Under the superior leadership of Superintendent Lin, many other excellent neurosurgeons have emerged at Hualien Tzu Chi Hospital. They, too, have helped in the rebirth of many patients.
For example, Director Tsung-Lang Chiu, having learned cerebrovascular bypass surgery from Superintendent Lin, has used his deft hands to help many patients start their new lives. Cerebrovascular bypass surgery, with a mere 50% chance of success, is difficult and complicated for many surgeons to perform, and some surgeons have never attempted it. Superintendent Lin has also demanded that the incision point of a cerebrovascular bypass operation must be precisely placed. There is also a standard length of incision for suturing blood vessels together, which is the perfect 0.6 centimeters. In the past few years, Director Chiu has sutured together countless blood vessels, and, for him, this surgery is like an outpatient operation.
This book also mentions Dr. Sheng-Tzung Tsai, an ace surgeon in vagus nerve stimulation surgery.
Generally speaking, medication alone can effectively control epilepsy, but for some patients, that’s not the case. In 2007, the Ministry of Health and Welfare approved vagus nerve stimulators as a new adjunct treatment. In this procedure, electrodes are implanted into the anterior nucleus of the optic thalamus or coiled around the vagus nerve in the neck to regulate the abnormal electrical discharge in the patient’s brain and hence improve epilepsy. Dr. Tsai’s skills have enabled many epilepsy patients and their families to be free from the agony and suffering of their condition.

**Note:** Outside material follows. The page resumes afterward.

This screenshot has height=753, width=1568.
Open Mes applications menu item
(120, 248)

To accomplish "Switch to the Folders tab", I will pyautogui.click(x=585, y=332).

The reason why Superintendent Lin has dedicated himself to leading his medical team to develop precise medical technology and to carefully diagnose and treat every patient is to allow patients suffering from brain diseases or injuries may–as the title of the book reveals–wake up and walk around and they may regain some reasonable quality of life, take care of their own everyday needs, and regain the dignity of living! Allowing patients not only to live, but also to live well and with dignity also something that Tzu Chi Medicine has always aspired to achieve.
Hualien Tzu Chi Hospital was built under the most challenging circumstances. Thirty-four years later, it has risen to be a medical center to serve patients. I am grateful to all the superintendents for their hard work, especially Superintendent Lin. Perhaps the deep bond between him and me as a disciple and the master has propelled him to manage the hospital so well, as I have asked him to do. For that I am most grateful to him. I hope that the hospital, under his leadership, will continue to progress and strive for the goal of surpassing Mayo Clinic, not just in neuromedicine as outlined in this book, but also in all other diseases and of making Hualien Tzu Chi Hospital the hope of all those who are suffering.